◆ **TEKS YANG DIBERIKAN**
※

KORANMANDALA.COM – Ada dua jenis makanan yang lahir dari satu daerah kecil, namun kini berkembang di Ibukota Jakarta dan kota besar lainnya.
Yaitu Es Campur dan Bacang. Anda jangan berharap untuk bisa menemukannya di daerah asal mula kedua kudapan di ini dibuat.
Karena hingga saat ini, bila kebetulan bertandang ke Cibatu Kabupaten Garut, dijamin tidak akan menemukan, terutama Es Campur nya.
Sebab es campur ini, berkembang disetiap pelosok di Jakarta. Apa alasannya?
“Cibatu adalah sebuah kota kecamatan dan kecil. Garut pun walau ibu kota kabupaten, tapi terasa sulit untuk berkembang. Sementara Jakarta, selain kota dan penduduknya banyak juga udaranya panas,” aku H. Syamsul Arifin, warga kampung Cihuma Desa Cibunar kecamatan Cibatu kabupaten Garut.
Dia merupakan bos pemilik perusahaan Es Campur ber merek Sinar Garut. Saat ditemui koranmandala.com, kebetulan ia tengah beristirahat di kampung halaman nya.
Pria berusia 77 tahun ini, bercerita panjang mengenai awal membangun bisnisnya hingga sukses.
“Mulanya sekitar tahun 1960 an, saya bersama alm kakak berencana akan berbisnis dibidang kuliner jenis minuman berbahan sirup. Diputuskan terlebih dahulu membuat olahan sirup berbahan gula dengan konsep harus lain alias tidak sama dengan sirup botol an yang bermerek apalagi dengan pedagang es campur,” tutur H. Syamsul Arifin yang akrab dipanggil sehari-hari H. Ucu.
Daerah yang dipilih adalah kawasan Pintu besi Jakarta Pusat. Tanpa ada kendala, ternyata usahanya itu laris dan banyak penggemar.
Namun tidak lama, diputuskan untuk pindah ke kawasan Pencenongan hingga sekarang.
Atas kepindahannya itu, sempat membuat kebingungan para pelanggan, yang kemudian mencari keberadaan es campur H. ucu, kala itu.
Maka diputuskan untuk membuat nama yang terinspirasi oleh sebuah perusahaan milik orang Medan, yaitu Sinar Medan.
“Tidak ada salahnya kalau Es Campur ini bernama Sari Garut “, aku H. Ucu.
Kini, selain memiliki 300 cabang yang tersebar ditiap pelosok Jakarta dan Bekasi, juga hidangan es nya pun beragam.

※

◆ **PERMINTAAN A**
Jawab pertanyaan berikut berdasarkan berita tentang es campur di atas:
(i) Berapa usia H. Syamsul Arifin?
(ii) Di kawasan mana usaha es campur itu pertama kali dibuka?
(iii) Berapa jumlah cabang yang kini dimiliki, dan di wilayah mana saja cabang itu tersebar?
◆ **PERMINTAAN B**
Kutip dengan persis bagian berita tentang es campur di atas, mulai dari "Daerah yang dipilih" sampai "yaitu Sinar Medan.", termasuk kedua batas itu.

※

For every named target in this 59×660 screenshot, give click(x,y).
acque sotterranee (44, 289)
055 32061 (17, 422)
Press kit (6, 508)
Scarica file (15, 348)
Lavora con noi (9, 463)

※

◆ **JAWABAN BENAR A**
(i) 77 tahun.
(ii) Kawasan Pintu besi, Jakarta Pusat.
(iii) 300 cabang, tersebar di tiap pelosok Jakarta dan Bekasi.

◆ **JAWABAN BENAR B**
Daerah yang dipilih adalah kawasan Pintu besi Jakarta Pusat. Tanpa ada kendala, ternyata usahanya itu laris dan banyak penggemar.
Namun tidak lama, diputuskan untuk pindah ke kawasan Pencenongan hingga sekarang.
Atas kepindahannya itu, sempat membuat kebingungan para pelanggan, yang kemudian mencari keberadaan es campur H. ucu, kala itu.
Maka diputuskan untuk membuat nama yang terinspirasi oleh sebuah perusahaan milik orang Medan, yaitu Sinar Medan.